| Excerpted text |
-------
Beefy Boxes and Bandwidth Generously Provided by pair Networks
Perl Monk, Perl Meditation
 
PerlMonks  

which data structure do I need for this grouping problem?

by Anonymous Monk
on Sep 04, 2018 at 13:39 UTC ( #1221691=perlquestion: print w/replies, xml ) Need Help??

Anonymous Monk has asked for the wisdom of the Perl Monks concerning the following question:

Hello Monks!
I am trying to think of how to implement the following:
My task is, if I have a tab-separated file, like the following example lines:
nick 20/5/1950 one john 18/2/1980 two nick 19/6/1978 three nick 20/5/1950 four nick 12/9/2000 five john 15/6/1997 six nick 20/5/1950 seven
How would I group the lines using BOTH name & date as "key", i.e. the output would be:
nick 20/5/1950 one four seven john 18/2/1980 two nick 19/6/1978 three nick 12/9/2000 five john 15/6/1997 six

because nick, on 20/5/1950 has 3 measurements.
I know how I would group only using the name:
use strict; use warnings; my %res; while (<>) { my ( $name, $rest ) = split /\t/; push @{ $res{$name} }, $rest; } for ( sort keys %res ) { print "$_ ", join( "|", @{ $res{$_} } ), "\n"; }

but now I need to also take the date into account. Can you help me?

Replies are listed 'Best First'.
Re: which data structure do I need for this grouping problem?
by 1nickt (Abbot) on Sep 04, 2018 at 14:32 UTC

    Hi, I'd suggest you build a hash keyed by name and then a sub-hash per name keyed by the date, with the values stored in an array. (To lovers of acronyms this would be a HOHOA (hash of hashes of arrays)).

    use strict; use warnings; use feature 'say'; my %result; for my $line (<DATA>) { chomp $line; my ( $name, $date, $val ) = split ' ', $line; push @{ $result{ $name }{ $date } }, $val; } for my $name ( keys %result ) { say $name; for my $date ( keys %{ $result{ $name } } ) { say "\t$date: @{ $result{ $name }{ $date } }"; } } __DATA__ nick 20/5/1950 one john 18/2/1980 two nick 19/6/1978 three nick 20/5/1950 four nick 12/9/2000 five john 15/6/1997 six nick 20/5/1950 seven
    Output:
    $ perl 1221691.pl john 15/6/1997: six 18/2/1980: two nick 19/6/1978: three 20/5/1950: one four seven 12/9/2000: five

    Hope this helps!


    The way forward always starts with a minimal test.

      and that would be a HoTHel !

      edit: he said tab-separated so '\t' probably?

Re: which data structure do I need for this grouping problem?
-------
| Data excerpt |
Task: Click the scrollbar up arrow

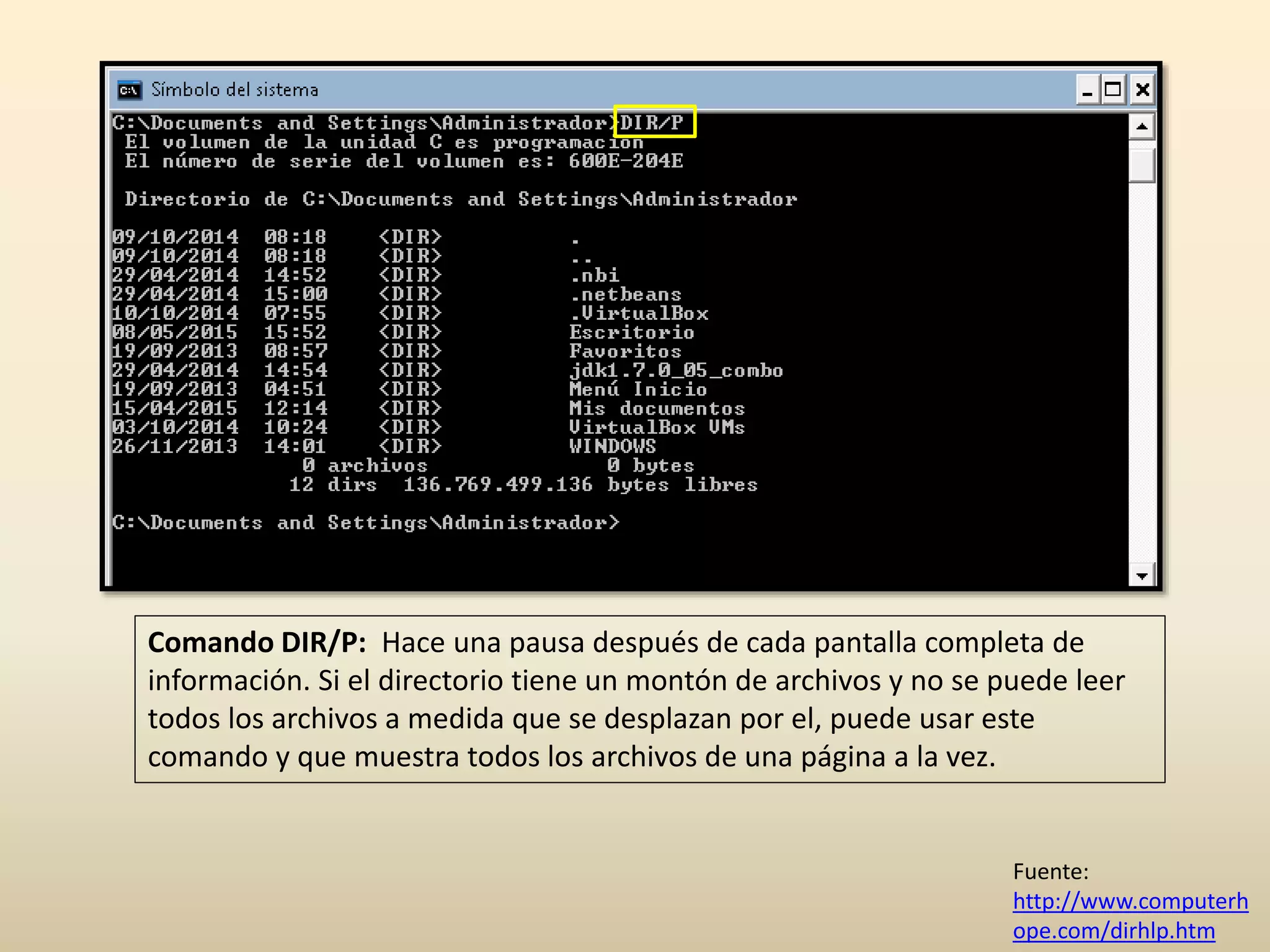Action: click(x=1141, y=127)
-------
| The tasks |
- 1) Render this sentence from the PerlMonks thread into Spanish: "Hi, I'd suggest you build a hash keyed by name and then a sub-hash per name keyed by the date, with the values stored in an array."
- 2) According to the PerlMonks thread, what does the acronym HOHOA stand for?
- 3) Reproduce the passage of the PerlMonks thread starting with "by Anonymous Monk" and going on through "has 3 measurements.".
The data plays no role here.

| Results for the exercise |
- 1) Hola, te sugiero que construyas un hash cuya clave sea el nombre y luego un subhash por cada nombre cuya clave sea la fecha, con los valores almacenados en un array.

- 2) Hash of hashes of arrays.

- 3)
by Anonymous Monk
on Sep 04, 2018 at 13:39 UTC ( #1221691=perlquestion: print w/replies, xml ) Need Help??

Anonymous Monk has asked for the wisdom of the Perl Monks concerning the following question:

Hello Monks!
I am trying to think of how to implement the following:
My task is, if I have a tab-separated file, like the following example lines:
nick 20/5/1950 one john 18/2/1980 two nick 19/6/1978 three nick 20/5/1950 four nick 12/9/2000 five john 15/6/1997 six nick 20/5/1950 seven
How would I group the lines using BOTH name & date as "key", i.e. the output would be:
nick 20/5/1950 one four seven john 18/2/1980 two nick 19/6/1978 three nick 12/9/2000 five john 15/6/1997 six

because nick, on 20/5/1950 has 3 measurements.